1946年、福岡県北九州市生まれ。1971年、日本木目込み人形協会教授となり、1992年より野村百華会人形学園教授を務める。1994年、百華会雅号『和風華』認定。日本各地に江戸時代から伝わる古代裂を衣裳に着せた雛人形が話題を呼び、国内の伝統工芸展だけでなく、海外にも出展多数。2003年『ケベックと日本の文化交流』グランプリ受賞。2007年にはアメリカ・ロサンゼルスの『JAPAN EXPO』出展。

木目込み人形のルーツは京都・上賀茂神社

「ひとがた」と書いて「にんぎょう」。先史の時代から、人は人形を作り続けてきました。祭礼や宗教行事のために、文楽や人形劇といった文化活動や娯楽のために。芸術作品として制作された人形もあれば、玩具として作られたものもあります。厄を払い、健康を願い、繁栄を願い、災い転じ、幸多かれ、と祈りを込めて作られたものもあります。

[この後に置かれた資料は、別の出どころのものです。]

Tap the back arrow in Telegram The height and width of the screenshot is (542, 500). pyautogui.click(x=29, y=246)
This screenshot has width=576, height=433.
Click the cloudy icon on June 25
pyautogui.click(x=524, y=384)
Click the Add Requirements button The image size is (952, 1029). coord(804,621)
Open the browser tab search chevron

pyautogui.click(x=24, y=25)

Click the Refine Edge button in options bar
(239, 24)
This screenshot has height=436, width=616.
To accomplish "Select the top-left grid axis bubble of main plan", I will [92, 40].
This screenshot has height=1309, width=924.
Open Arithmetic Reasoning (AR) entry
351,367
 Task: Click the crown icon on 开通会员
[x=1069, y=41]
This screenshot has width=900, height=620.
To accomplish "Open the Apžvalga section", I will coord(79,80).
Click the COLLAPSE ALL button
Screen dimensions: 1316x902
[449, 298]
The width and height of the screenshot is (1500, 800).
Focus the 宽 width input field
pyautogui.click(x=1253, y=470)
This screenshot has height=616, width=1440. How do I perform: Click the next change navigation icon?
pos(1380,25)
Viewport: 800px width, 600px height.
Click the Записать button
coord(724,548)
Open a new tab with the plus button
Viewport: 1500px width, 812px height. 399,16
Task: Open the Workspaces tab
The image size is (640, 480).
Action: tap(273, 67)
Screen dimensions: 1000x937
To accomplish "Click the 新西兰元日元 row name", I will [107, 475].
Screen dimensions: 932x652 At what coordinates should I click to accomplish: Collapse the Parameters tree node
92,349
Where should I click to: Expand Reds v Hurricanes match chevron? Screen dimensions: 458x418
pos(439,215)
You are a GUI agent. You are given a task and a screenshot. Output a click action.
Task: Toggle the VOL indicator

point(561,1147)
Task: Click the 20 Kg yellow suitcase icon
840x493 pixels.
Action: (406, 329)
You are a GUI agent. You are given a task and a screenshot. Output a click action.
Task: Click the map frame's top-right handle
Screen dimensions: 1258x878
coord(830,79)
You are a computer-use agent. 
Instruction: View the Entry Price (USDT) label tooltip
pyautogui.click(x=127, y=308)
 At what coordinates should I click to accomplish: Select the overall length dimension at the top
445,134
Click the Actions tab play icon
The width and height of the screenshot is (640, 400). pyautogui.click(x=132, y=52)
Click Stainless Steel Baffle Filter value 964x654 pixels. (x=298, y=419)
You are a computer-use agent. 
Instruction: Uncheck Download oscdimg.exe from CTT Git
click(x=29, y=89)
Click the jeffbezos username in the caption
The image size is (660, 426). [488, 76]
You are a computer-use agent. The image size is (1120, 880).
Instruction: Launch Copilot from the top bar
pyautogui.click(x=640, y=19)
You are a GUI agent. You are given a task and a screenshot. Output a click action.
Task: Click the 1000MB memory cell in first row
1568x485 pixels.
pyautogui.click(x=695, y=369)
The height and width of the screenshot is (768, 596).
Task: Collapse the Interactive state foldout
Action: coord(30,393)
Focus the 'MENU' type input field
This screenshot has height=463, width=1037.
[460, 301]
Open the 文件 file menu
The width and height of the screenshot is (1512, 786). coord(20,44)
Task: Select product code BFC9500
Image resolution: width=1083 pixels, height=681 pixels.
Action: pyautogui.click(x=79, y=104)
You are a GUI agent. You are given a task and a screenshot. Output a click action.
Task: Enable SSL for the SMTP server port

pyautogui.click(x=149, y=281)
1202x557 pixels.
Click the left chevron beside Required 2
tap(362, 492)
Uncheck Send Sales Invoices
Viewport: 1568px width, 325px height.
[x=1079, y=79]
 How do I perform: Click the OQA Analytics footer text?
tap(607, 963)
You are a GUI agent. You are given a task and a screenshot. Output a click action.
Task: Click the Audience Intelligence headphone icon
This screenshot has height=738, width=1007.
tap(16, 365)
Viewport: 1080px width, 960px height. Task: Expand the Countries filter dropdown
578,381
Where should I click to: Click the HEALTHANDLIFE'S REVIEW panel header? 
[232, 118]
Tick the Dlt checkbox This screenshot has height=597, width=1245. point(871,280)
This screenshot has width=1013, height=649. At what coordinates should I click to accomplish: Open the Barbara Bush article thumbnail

今回ご紹介する木目込み人形は、1740年ごろ、京都の上賀茂神社に使える高橋忠重という人が、祭礼の柳筥を作った余材に彫りを施して人形を作り、胴体に溝をつけ、その溝に神官の衣服の端布を押し込んで衣裳を着せたのがはじまりとされています。木目込み人形と呼ばれるようになったのは、筋掘りに布の端を押し込む作業を「木目込む(決め込む)」というからです。
栗﨑和風さんは、その木目込み人形に「古代裂」の着物を着せる雛人形作家です。
19世紀ごろに作られた上等な着物に使われている絹は良質で、染織や刺繍には現代では再現するのが極めて難しいとされるほど、繊細で高度な技が駆使されていました。その古代裂を栗﨑さんは雛人形にまとわせます。

世界に誇れる美意識や技を後世に残したい

栗﨑さんが古代裂に出会ったのは、30年ほど前のことでした。
「四国の古着屋さんで、なんともいえないピンクの着物をみつけたんです。江戸時代の小袖でした。かなり古くて、そのまま捨てられる運命だったのですけど、私はすっかりその着物に惚れ込んでしまって。持って帰って、端布ひとつ残さずにすっかりお人形に着せてあげたんです。そしたらほんとに素敵なお人形になって、欲しいといってくださる方がたくさんいてくださったのです」
栗﨑さんは日本各地で古い着物を集めるようになりました。二百年の年月を経ても黒ずみひとつ見せないほど純度の高い金銀の糸が使われ、ため息がでるほど繊細な刺繍が施され、気が遠くなるくらいに緻密な絞りで染めあげられ……。しかし、長いときを経た古代裂はもろく、すでに朽ちる寸前のものさえあります。着物のままでおいておいたら、もう、そのまま誰にも着られず、捨てられてしまう。それはあまりにも忍びない。
「だから、遺したい。ちゃんと養生して復活させて人形に着せてあげれば、後世に残すことができるのです。長い間、蔵や箪笥にしまわれていたものが、みんなに見てもらえて、大事にされて遺っていく。日本が誇れる絶頂期の着物文化を残したい。その思いだけで、ここまで一所懸命頑張ってきたんです」

着物がすべてを教えてくれました

「人間のために作られた着物をお人形に着せるわけですからね、柄ゆきを見定めるのにすごく時間をかけるわね」

木目込み人形の着ている着物の面積は小さくて、見えるのはほんの一部。インパクトのある柄やイメージに合う色を選んで、配分を考えて、お内裏様とお雛様のバランスも考えて。
「二人を並べるときは引き立て合いつつ、惹かれ合いつつ。大切なのは間(ま)なんです。日本の文化はすべて、間の取り方なんですね」
柄が決まってからも、時間はたっぷりかかります。なにせ百年、二百年と経過した布たち。やさしい風合いに仕上げるためには二倍、三倍の手間がかかるのです。その技法は栗﨑さん独自のもので、秘密だそうですが、とにかく贅沢に古代裂が使われています。だから、どの人形もとても豊かな、幸せそうな表情にみえるんですね。着物も人形も、きっと喜んでいるだろうなあと思えるくらい、ふんわり、ほっこり着せてもらっています。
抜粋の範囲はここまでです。